Janine Hiller, professor of business law in the Pamplin College of Business, has received a Fulbright Scholar grant and the Fulbright-Lund Distinguished Chair of International Public Law. She will spend the 2010 fall semester in Sweden, at Lund University’s Raoul Wallenberg Institute of International Human Rights Law.

There, Hiller will participate in undergraduate programs and faculty and graduate-student seminars and pursue a research project comparing Swedish, other European Union, and U.S. approaches to balancing patient privacy and health rights in the area of electronic health record systems.

Hiller’s research interests focus on the legal challenges and the policy, privacy, security, and trust issues posed by electronic communications technologies. She designed and taught one of the first courses in the U.S. on Internet law and policy and co-authored one of the first textbooks on the subject.

She has taught both undergraduate and graduate students at Virginia Tech and students in international settings.
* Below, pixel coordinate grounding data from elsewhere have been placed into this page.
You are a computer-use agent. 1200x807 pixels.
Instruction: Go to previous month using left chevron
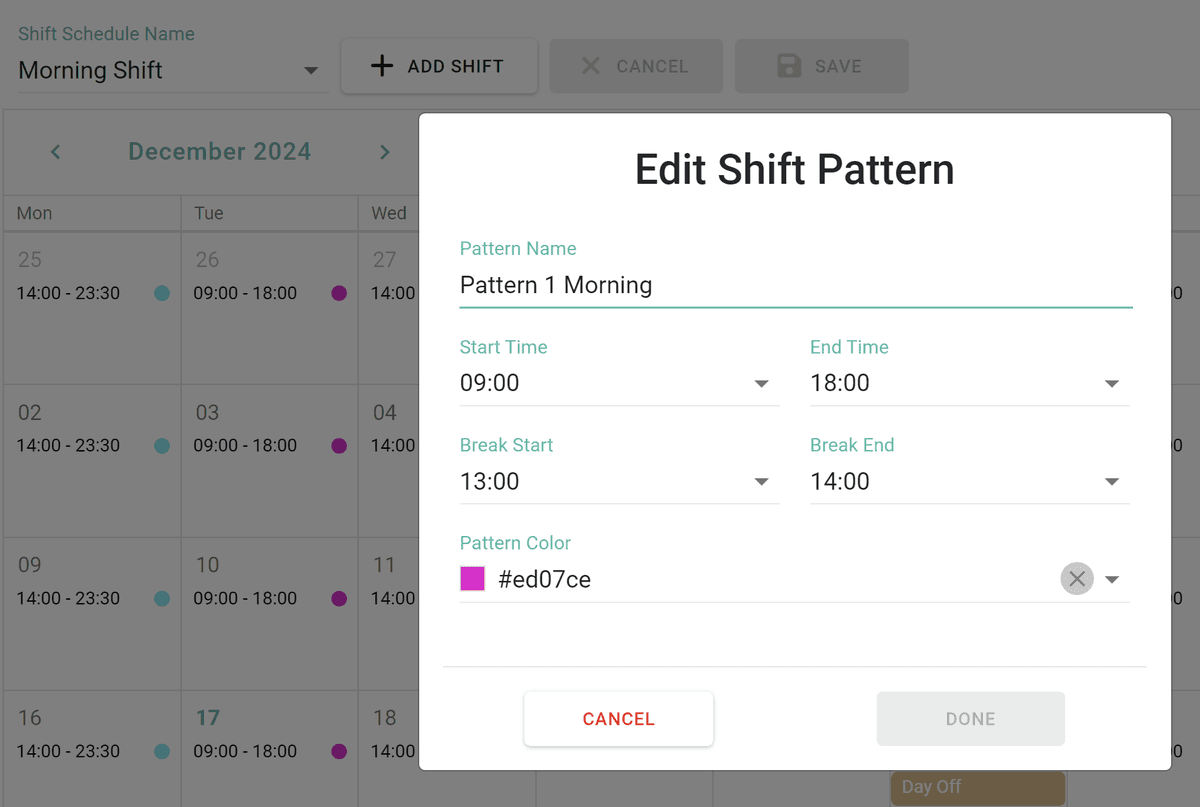pos(55,152)
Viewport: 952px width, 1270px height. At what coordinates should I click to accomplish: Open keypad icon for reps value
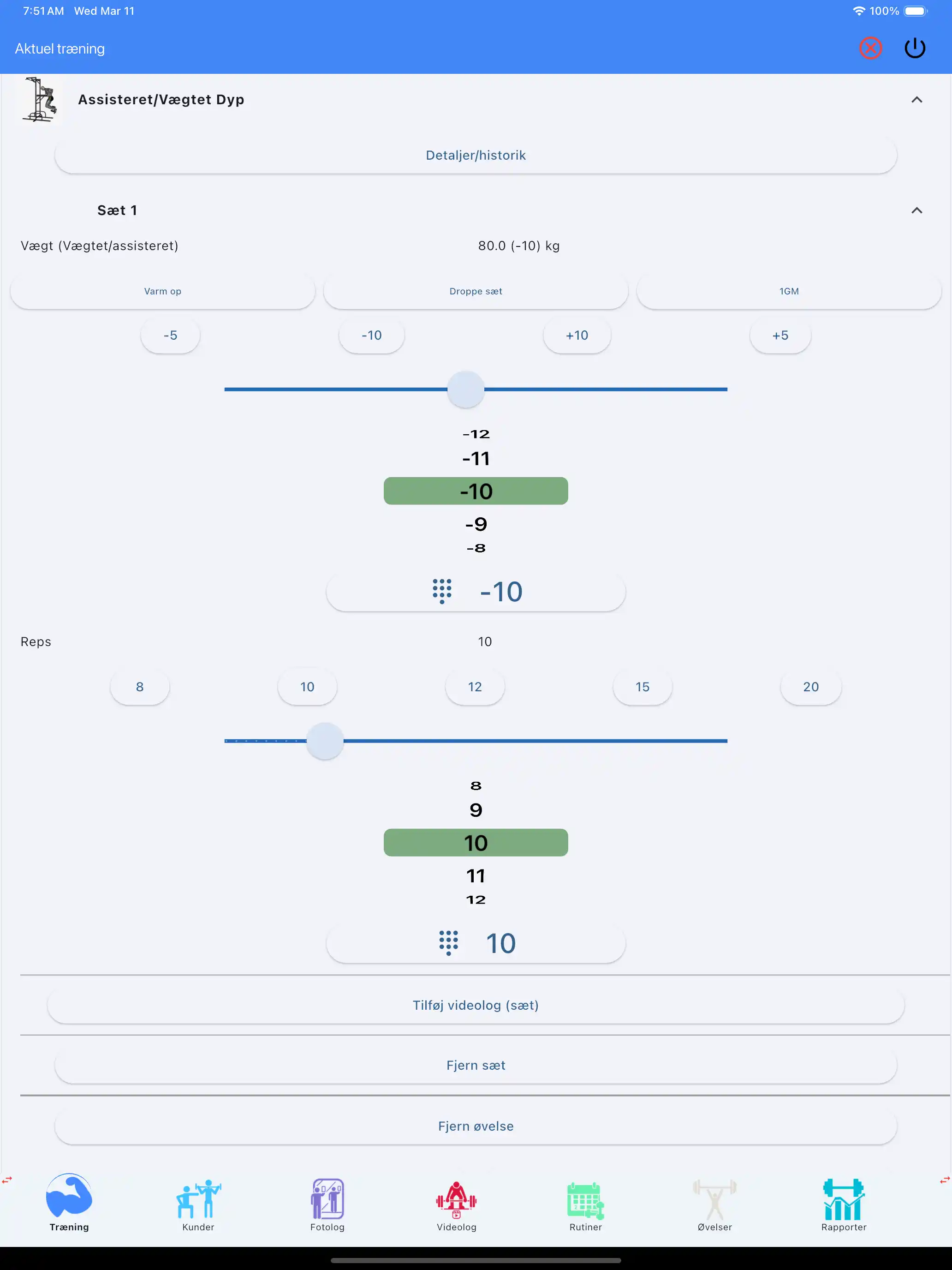click(448, 943)
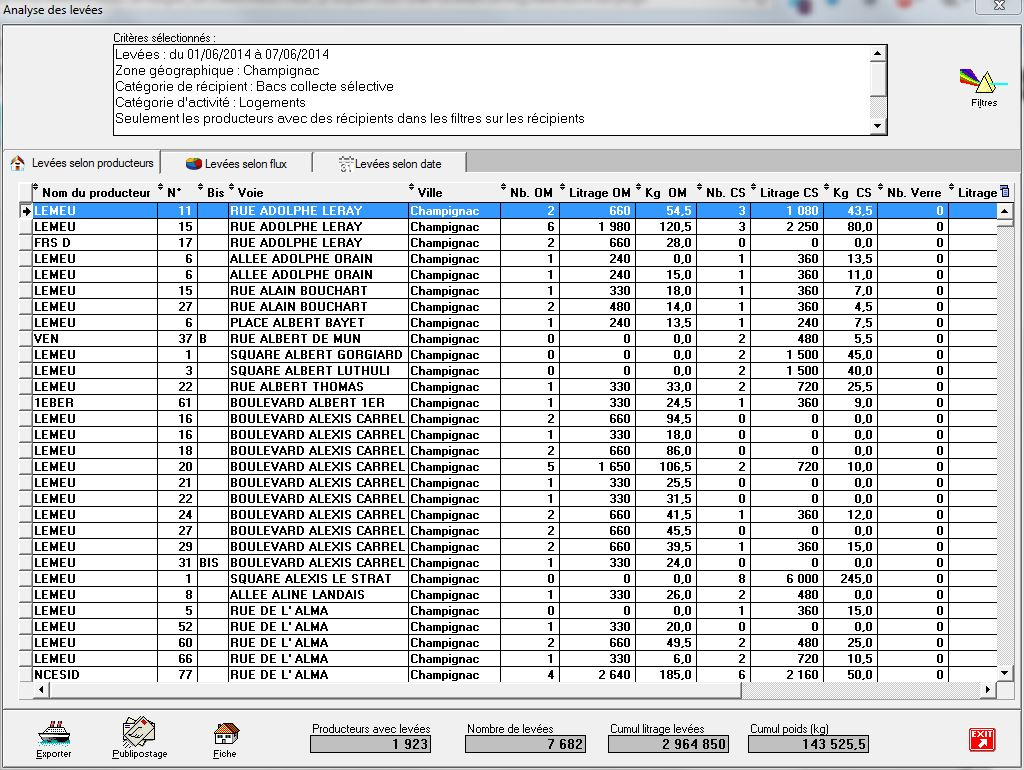Switch to Levées selon flux tab
Image resolution: width=1024 pixels, height=770 pixels.
(x=236, y=163)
She has participated in distance learning and professional development programs at Virginia Tech and abroad.

Hiller is the 2010-11 president of the Academy of Legal Studies in Business (ALSB), the academic association for professors of business law, legal studies, and related fields. The ALSB has more than 1,000 members from universities and colleges in the U.S. and abroad. Hiller is also a member of the ALSB executive committee and a past editor-in-chief of the Journal of Legal Studies Education.

She earned her law degree at the University of Richmond and a bachelor’s degree in history at Virginia Tech.

Hiller is among 1,100 U.S. faculty and professionals who will travel abroad through the Fulbright Program in 2010-11. Fulbright grant recipients are selected on the basis of academic or professional achievement and demonstrated leadership potential in their fields.

The program is the flagship international educational exchange program sponsored by the U.S. government and is designed to increase mutual understanding between the people of the United States and the people of other countries.

The primary source of funding for the program is an annual appropriation made by Congress to the Department of State. Participating governments and host institutions, corporations and foundations in foreign countries and in the U.S. also provide direct and indirect support. The program operates in more than 155 countries.